Information provided:
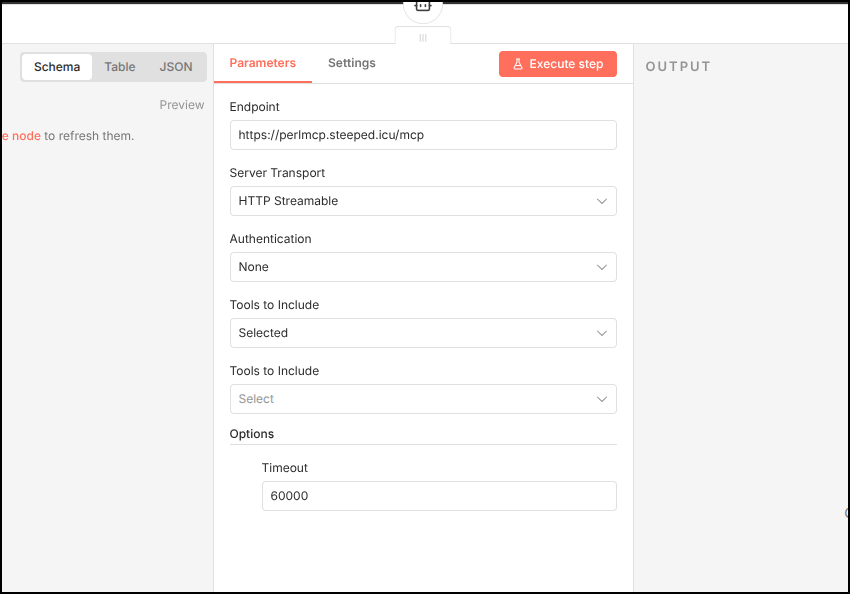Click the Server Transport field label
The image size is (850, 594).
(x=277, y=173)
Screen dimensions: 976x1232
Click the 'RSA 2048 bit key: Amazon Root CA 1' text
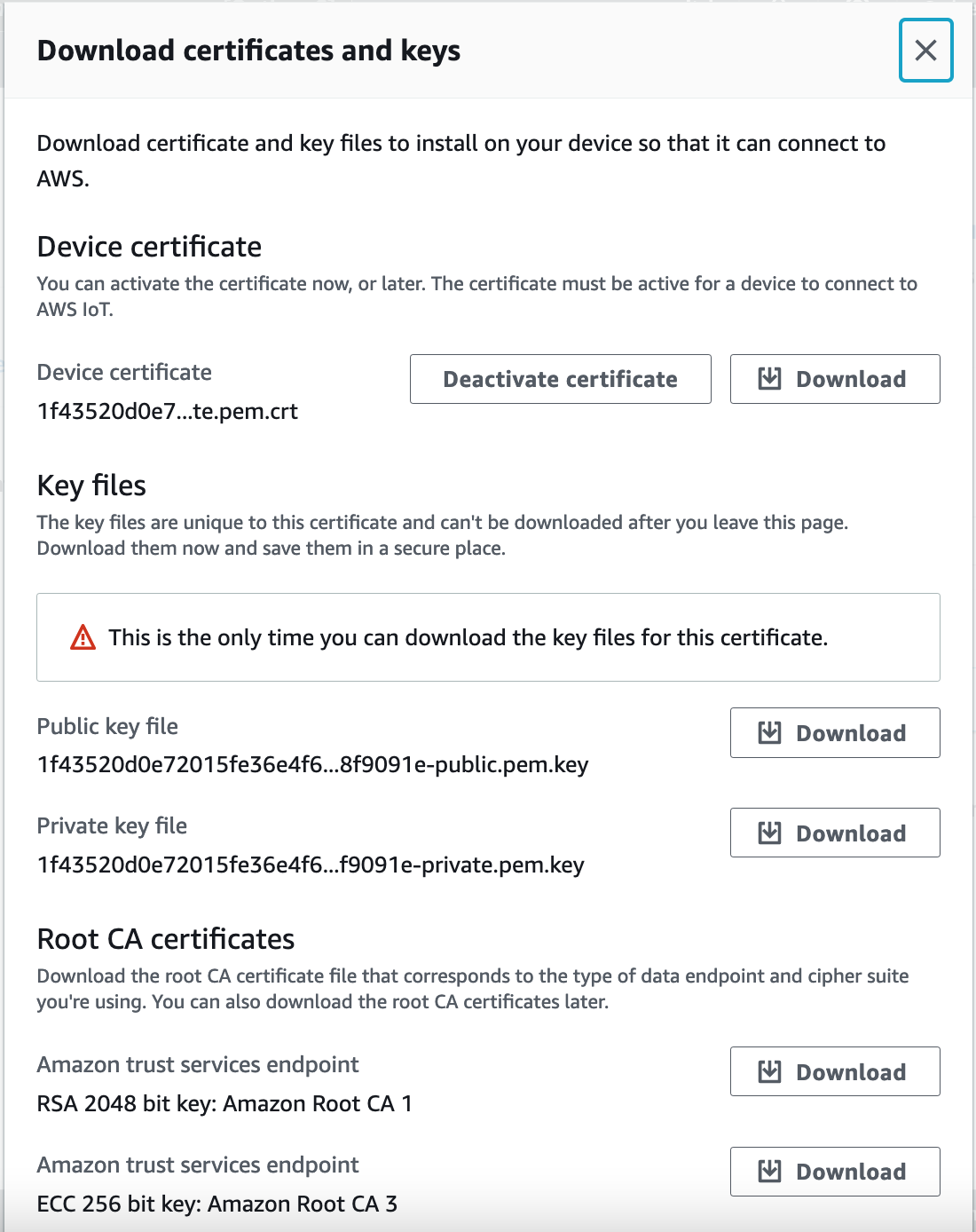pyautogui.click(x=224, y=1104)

Description of the task: Exact copy required, pictures excluded: the lines from the one holding "Screen dimensions: 976x1232" through the last line of the data, both ends included.

Solution:
Screen dimensions: 976x1232
Click the 'RSA 2048 bit key: Amazon Root CA 1' text
pyautogui.click(x=224, y=1104)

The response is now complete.